## Work item
Look below for the line that has "Disable the INTERF checkbox filter"; output exactly from it through the line that has "Given: Insert code block with brackets icon", and leave the pictures out.

## Information
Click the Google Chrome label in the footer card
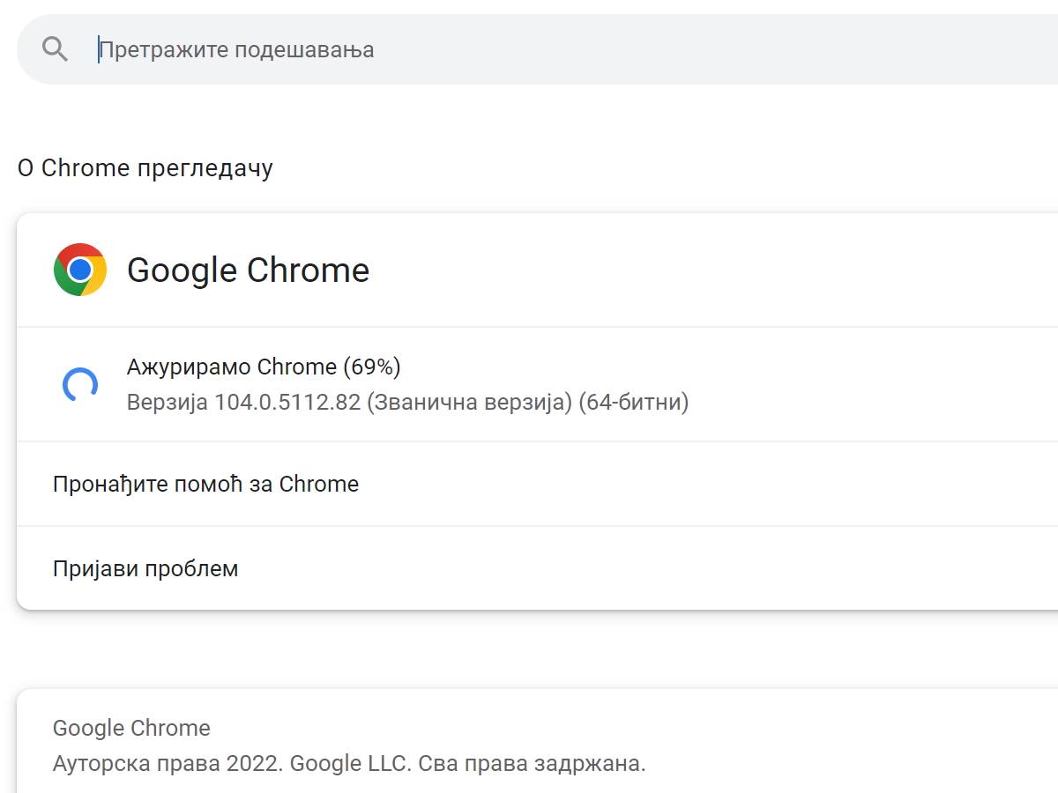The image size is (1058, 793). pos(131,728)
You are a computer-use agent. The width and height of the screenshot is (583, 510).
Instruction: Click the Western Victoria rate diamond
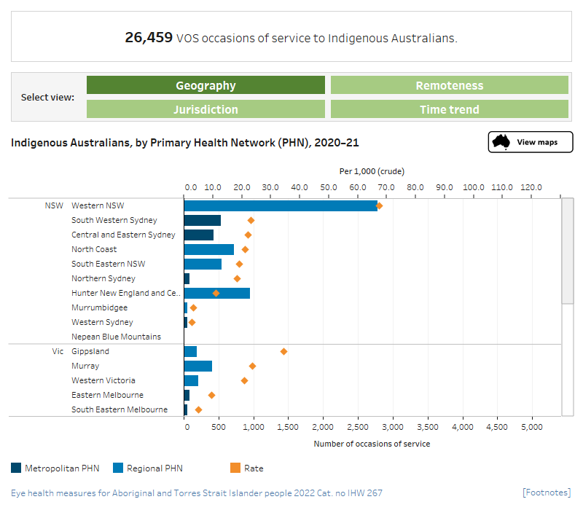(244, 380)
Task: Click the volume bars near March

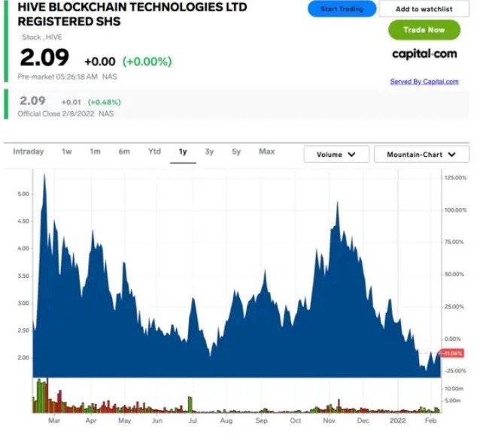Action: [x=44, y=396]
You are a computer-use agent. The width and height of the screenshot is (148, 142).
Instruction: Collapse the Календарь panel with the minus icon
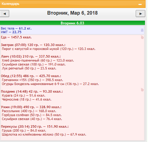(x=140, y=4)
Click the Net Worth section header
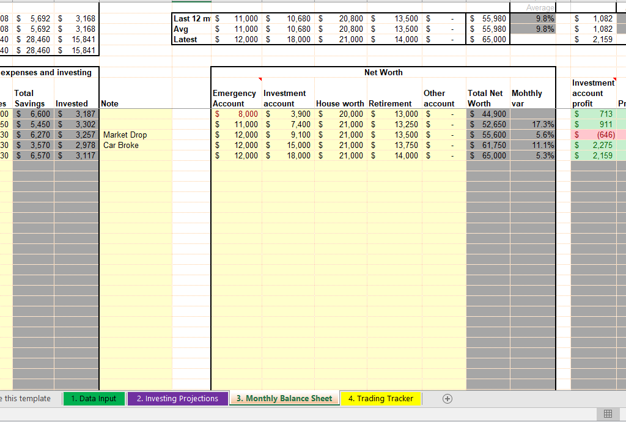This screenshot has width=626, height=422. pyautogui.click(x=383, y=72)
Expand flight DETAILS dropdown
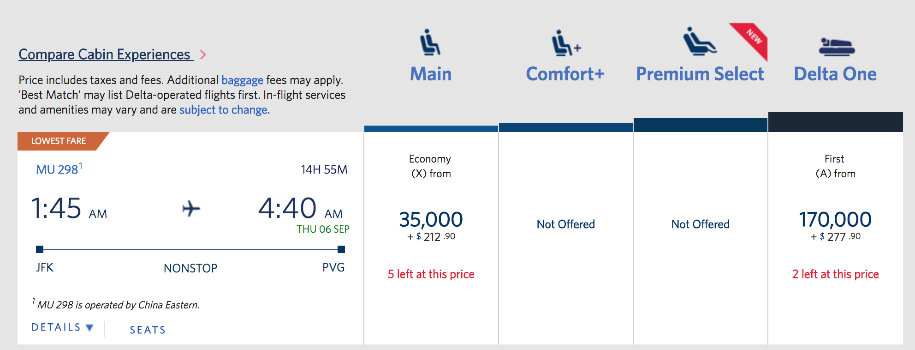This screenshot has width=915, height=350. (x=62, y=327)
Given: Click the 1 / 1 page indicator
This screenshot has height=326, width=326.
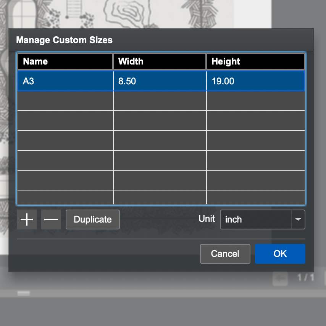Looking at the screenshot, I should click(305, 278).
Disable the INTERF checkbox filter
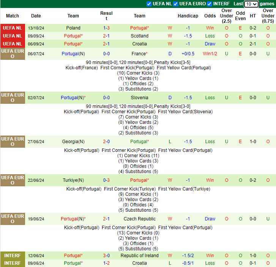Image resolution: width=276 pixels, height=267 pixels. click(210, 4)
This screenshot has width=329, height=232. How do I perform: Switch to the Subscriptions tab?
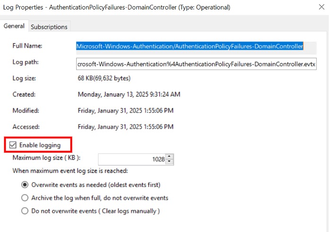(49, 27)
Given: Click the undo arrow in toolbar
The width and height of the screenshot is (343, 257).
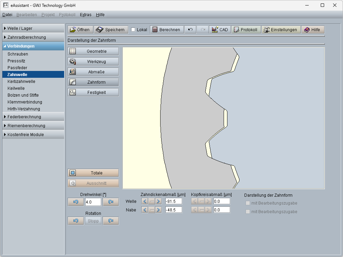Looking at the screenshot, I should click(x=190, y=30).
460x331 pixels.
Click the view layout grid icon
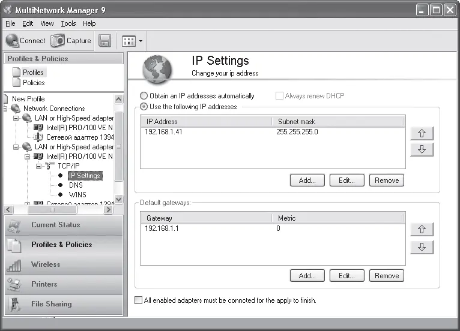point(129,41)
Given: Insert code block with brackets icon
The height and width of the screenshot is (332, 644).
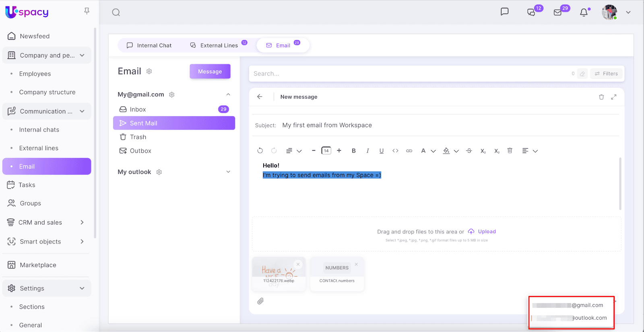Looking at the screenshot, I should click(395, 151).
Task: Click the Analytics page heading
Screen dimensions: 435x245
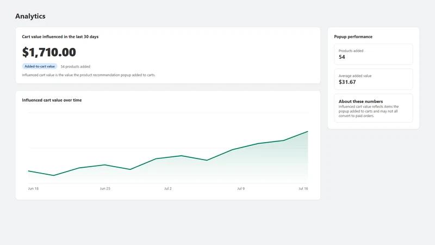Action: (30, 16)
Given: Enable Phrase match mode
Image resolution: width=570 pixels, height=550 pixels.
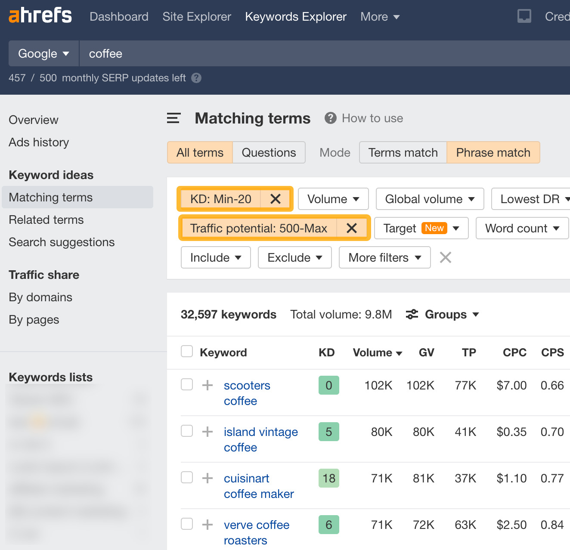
--
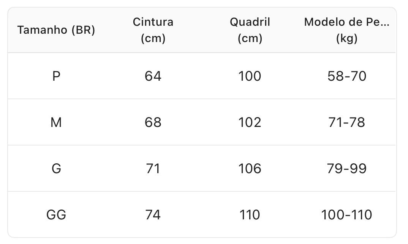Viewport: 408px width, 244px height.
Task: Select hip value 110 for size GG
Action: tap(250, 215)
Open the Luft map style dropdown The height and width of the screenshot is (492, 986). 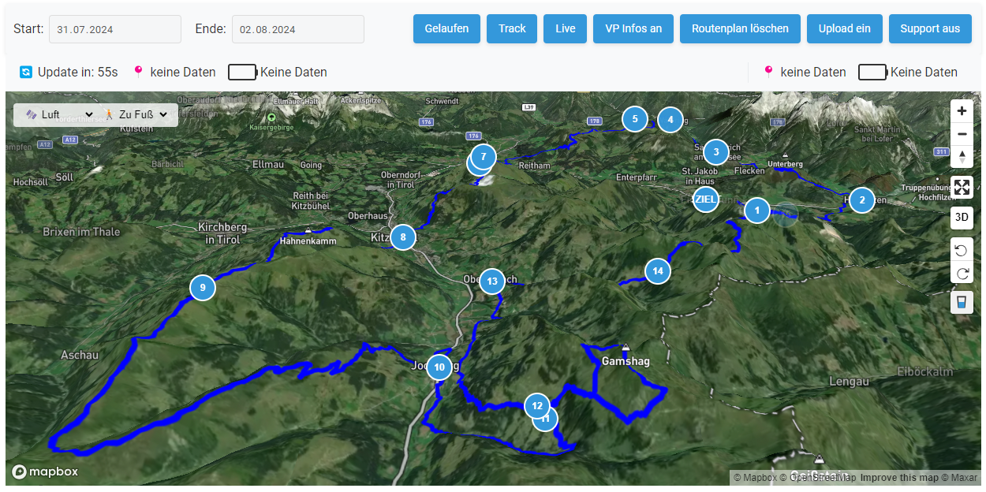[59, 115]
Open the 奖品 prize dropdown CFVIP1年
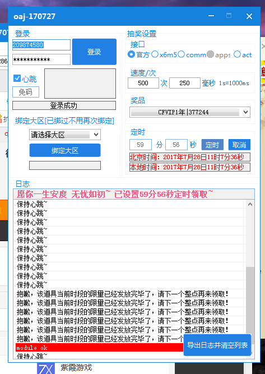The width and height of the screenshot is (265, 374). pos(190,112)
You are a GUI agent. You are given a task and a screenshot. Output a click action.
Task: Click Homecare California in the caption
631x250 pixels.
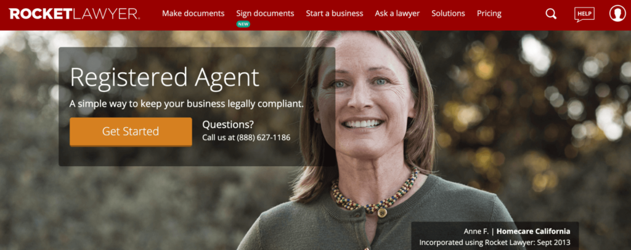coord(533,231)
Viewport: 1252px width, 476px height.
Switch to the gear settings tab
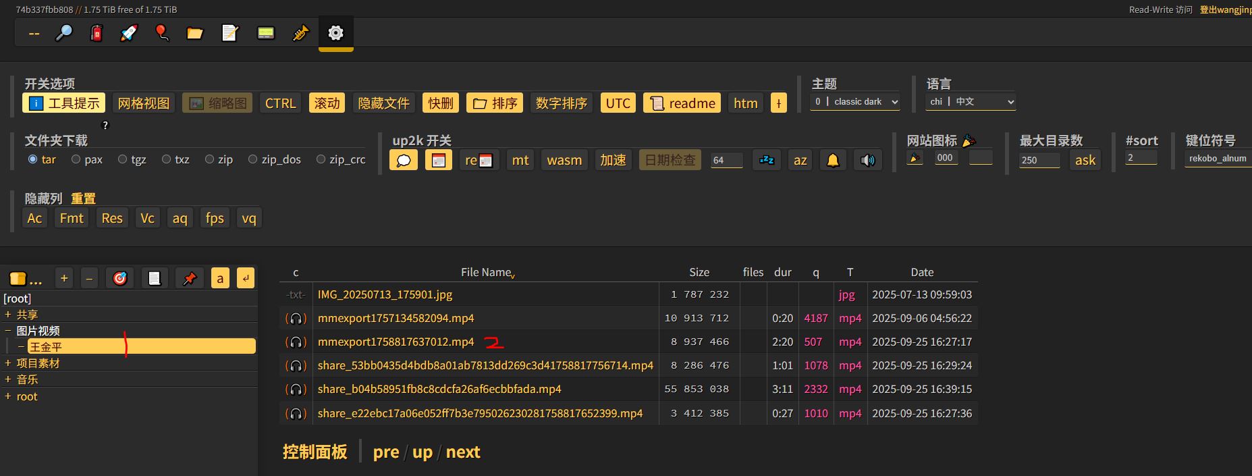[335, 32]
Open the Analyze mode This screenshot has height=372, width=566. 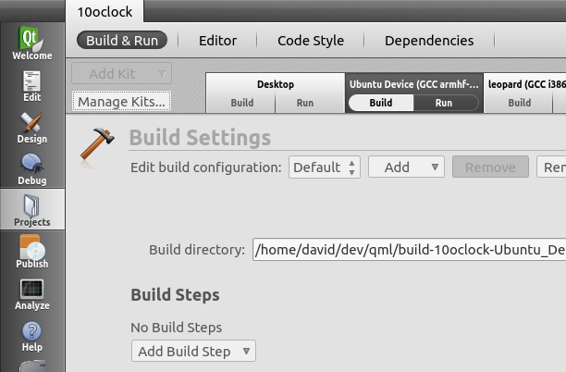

## Reply
Disable the INTERF checkbox filter
Image resolution: width=276 pixels, height=267 pixels. click(210, 4)
This screenshot has width=329, height=232. How do I perform: Switch to the Subscriptions tab?
(49, 27)
Given: Click the undo arrow in toolbar
The width and height of the screenshot is (343, 257).
Looking at the screenshot, I should click(x=190, y=30).
460x331 pixels.
Click the view layout grid icon
point(129,41)
Given: Insert code block with brackets icon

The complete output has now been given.